Building permits drop by nearly 50% in one year after St. Paul adopts rent control
We know that rent control laws lead to a reduction in the available supply of rental housing in a community, and that is just one of the reasons we warned against adopting these unhelpful policies in St. Paul, Minnesota. Now we are seeing the impact of rent control policies on construction as well.
Time and time again, wherever these policies are enacted, instead of helping housing shortages and cost challenges, rent control makes supply worse, causes existing buildings to deteriorate and disproportionately benefits higher-income households. Nevertheless, in 2021 St. Paul imposed one of the most aggressive rent control policies and residents are now living with the consequences.
The new data is staggering. U.S. Census building permit data on St. Paul shows that St. Paul multifamily building permits dropped 48 percent in just one year. Specifically, St. Paul developers pulled permits for 2,020 units in 2021, as compared with 1,062 units in 2022. This represents a 47 percent decrease in construction activity. Meanwhile, neighboring Minneapolis increased multifamily residential permitting by 16 percent during the same time period. Rent control is one of only a few differences between these Twin Cities.

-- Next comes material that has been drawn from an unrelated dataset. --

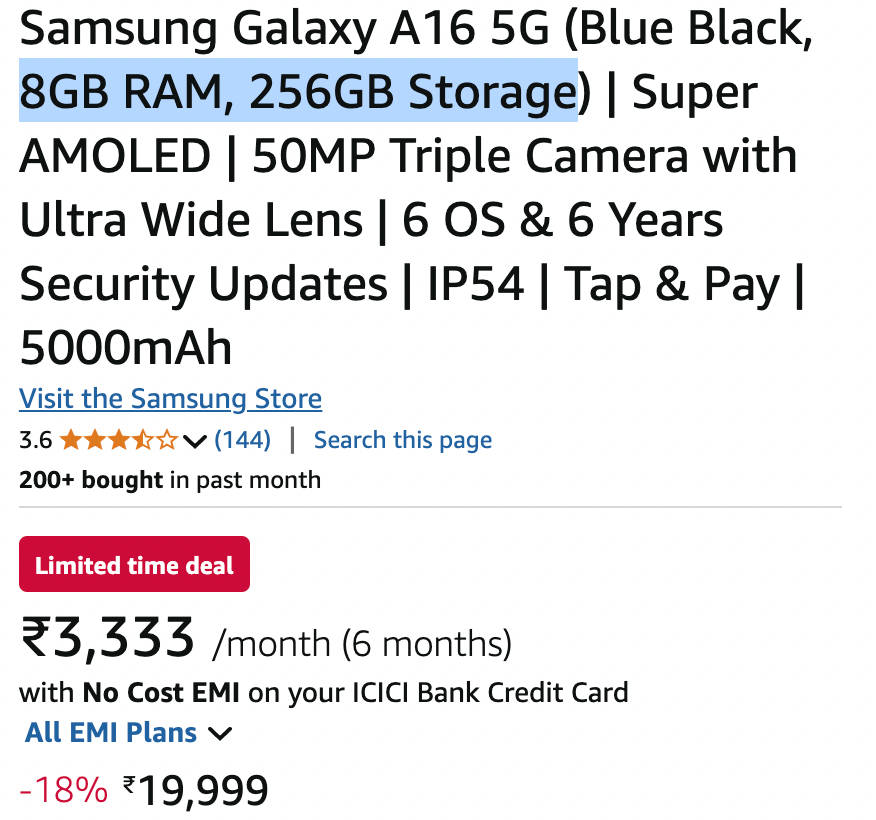Image resolution: width=876 pixels, height=820 pixels.
Task: Click the highlighted 8GB RAM, 256GB Storage text
Action: pyautogui.click(x=298, y=93)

If you have been following the recent activity of rent control policies in St. Paul, this shouldn’t be a huge surprise. Immediately following the rent control ballot initiative in November 2021, new apartment construction was brought to a virtual standstill. And as a result, the City Council urgently passed a reform bill to try and turn back some of the most far-reaching damages. Unfortunately, it appears that measure was too little too late, and the building permits data underscores the damaging effects policies like rent control have on communities.
We know that America is facing a widespread housing affordability crisis. We need to build 4.3 million more apartments by 2035 to make up for decades-long underbuilding, meet future demand and avoid increasingly expensive housing. Local, state and federal lawmakers must prioritize increased supply.
Rather than rent control, St. Paul residents would be better served by measures that encourage additional construction, such as the elimination of outdated and inherently biased zoning laws, to deliver the housing people need and bring costs down.